Raw expression values were obtained directly from .CEL files and were preprocessed using the Robust Multiarray Average method (23). Prior to any analysis, data were submitted to non-specific filtering to remove low signal genes and low variability genes. The selection of differentially expressed genes between conditions was based on a linear model analysis with empirical Bayes moderation of the variance estimates following the methodology developed by Smyth (24), by using the limma package from Bioconductor. To deal with multiple testing issues, p-values were adjusted to obtain strong control over the false discovery rate (FDR) using the Benjamini and Hochberg method (25). The lists of genes differentially expressed were generated for the following comparisons: Basal expression: toxicity vs. non-toxicity patients in non-irradiated samples 8 Gy-induced expression: toxicity vs. non-toxicity patients in irradiated samples Overall in-vitro radiation response: irradiated vs. non-irradiated samples, in all patients regardless of toxicity status and separately for each of the two groups Heatmaps for both basal and each radiation response comparisons were also generated. R statistical software v4.03 and Bioconductor packages were used for all analyses.

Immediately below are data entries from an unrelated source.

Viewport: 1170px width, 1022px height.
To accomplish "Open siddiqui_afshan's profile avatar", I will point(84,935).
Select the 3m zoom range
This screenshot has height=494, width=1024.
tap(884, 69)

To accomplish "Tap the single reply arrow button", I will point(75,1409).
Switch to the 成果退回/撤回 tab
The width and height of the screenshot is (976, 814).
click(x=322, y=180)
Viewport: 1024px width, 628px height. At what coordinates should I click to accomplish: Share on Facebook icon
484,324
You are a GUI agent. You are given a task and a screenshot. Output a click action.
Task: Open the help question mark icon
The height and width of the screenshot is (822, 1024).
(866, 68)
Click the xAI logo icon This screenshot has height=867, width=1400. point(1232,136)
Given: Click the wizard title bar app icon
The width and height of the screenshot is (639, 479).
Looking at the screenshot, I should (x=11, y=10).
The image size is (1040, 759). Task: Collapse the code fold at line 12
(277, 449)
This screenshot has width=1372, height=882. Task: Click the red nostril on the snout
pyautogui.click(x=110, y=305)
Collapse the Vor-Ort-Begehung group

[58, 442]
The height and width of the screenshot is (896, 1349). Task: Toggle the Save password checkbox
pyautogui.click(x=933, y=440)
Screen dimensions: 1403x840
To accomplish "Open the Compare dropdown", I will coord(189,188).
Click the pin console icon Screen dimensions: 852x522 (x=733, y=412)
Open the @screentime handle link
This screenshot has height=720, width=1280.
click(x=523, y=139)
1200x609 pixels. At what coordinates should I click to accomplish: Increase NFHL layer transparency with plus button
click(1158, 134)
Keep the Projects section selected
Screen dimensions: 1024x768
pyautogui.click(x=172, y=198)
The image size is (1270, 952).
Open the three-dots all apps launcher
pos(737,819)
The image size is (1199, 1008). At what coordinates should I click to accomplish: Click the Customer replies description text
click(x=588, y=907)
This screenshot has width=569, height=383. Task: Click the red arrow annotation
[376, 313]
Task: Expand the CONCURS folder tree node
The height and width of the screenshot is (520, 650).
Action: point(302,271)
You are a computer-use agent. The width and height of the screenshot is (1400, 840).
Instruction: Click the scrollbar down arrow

Gene Set Enrichment Analysis

Gene set enrichment analysis (GSEA) (version 3.0, Broad Institute http://software.broadinstitute.org/gsea/index.jsp) (26) was used to identify biological terms, pathways, and processes that were up- or downregulated within each pairwise comparison. The genes obtained from the array were ranked using the logFC from the differential expression results. This ranked list was then used to perform a GSEA using the Reactome gene sets database. The overlap between nodes was visualized by the generation of an enrichment map. The map was constructed with an FDR cutoff of <0.05, except for the comparison in basal conditions of patients with toxicity vs. non-toxicity, where the FDR cutoff was <0.25. R statistical software v4.03 and Bioconductor packages were used for the analysis. Finally, we searched the pathways in the Reactome website (www.reactome.org) to label the clusters to broadly account for functions of constitutive gene sets.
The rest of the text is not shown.